WHAT IS NEEDED: Across the entries that follow, count the lines with the string "button" and reply with that count alone.

Items listed in a dataset
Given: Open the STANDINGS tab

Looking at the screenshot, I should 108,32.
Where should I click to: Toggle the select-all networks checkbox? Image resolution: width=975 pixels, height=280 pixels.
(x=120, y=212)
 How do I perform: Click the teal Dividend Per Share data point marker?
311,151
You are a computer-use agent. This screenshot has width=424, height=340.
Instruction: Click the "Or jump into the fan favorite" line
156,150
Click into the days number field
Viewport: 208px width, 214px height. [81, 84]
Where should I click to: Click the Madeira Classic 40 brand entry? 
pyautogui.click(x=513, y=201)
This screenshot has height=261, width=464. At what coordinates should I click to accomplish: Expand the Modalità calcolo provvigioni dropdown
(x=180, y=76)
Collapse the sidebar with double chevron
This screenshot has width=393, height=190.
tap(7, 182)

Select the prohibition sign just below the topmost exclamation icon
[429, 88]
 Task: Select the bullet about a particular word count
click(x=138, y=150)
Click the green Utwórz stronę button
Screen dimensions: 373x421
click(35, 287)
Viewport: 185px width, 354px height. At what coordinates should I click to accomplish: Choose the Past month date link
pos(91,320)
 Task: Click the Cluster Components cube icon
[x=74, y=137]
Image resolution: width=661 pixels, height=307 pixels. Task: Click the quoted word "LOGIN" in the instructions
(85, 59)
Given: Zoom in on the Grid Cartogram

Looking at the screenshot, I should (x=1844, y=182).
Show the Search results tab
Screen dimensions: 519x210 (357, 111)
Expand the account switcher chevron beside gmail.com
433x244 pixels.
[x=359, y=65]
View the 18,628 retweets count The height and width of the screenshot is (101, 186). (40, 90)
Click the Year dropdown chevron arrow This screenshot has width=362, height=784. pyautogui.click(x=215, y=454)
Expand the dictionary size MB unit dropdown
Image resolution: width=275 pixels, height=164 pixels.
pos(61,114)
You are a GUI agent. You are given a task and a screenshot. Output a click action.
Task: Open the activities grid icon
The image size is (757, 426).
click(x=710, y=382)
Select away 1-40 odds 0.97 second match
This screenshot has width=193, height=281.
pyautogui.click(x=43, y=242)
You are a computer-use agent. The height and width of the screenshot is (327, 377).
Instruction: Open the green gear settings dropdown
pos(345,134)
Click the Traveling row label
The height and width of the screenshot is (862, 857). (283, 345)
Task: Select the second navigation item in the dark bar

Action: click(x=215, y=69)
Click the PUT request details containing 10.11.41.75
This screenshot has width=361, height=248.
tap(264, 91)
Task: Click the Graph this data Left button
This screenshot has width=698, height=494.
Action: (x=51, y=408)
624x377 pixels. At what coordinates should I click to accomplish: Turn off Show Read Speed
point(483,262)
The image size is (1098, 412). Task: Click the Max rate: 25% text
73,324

WRITTEN RESPONSE: 2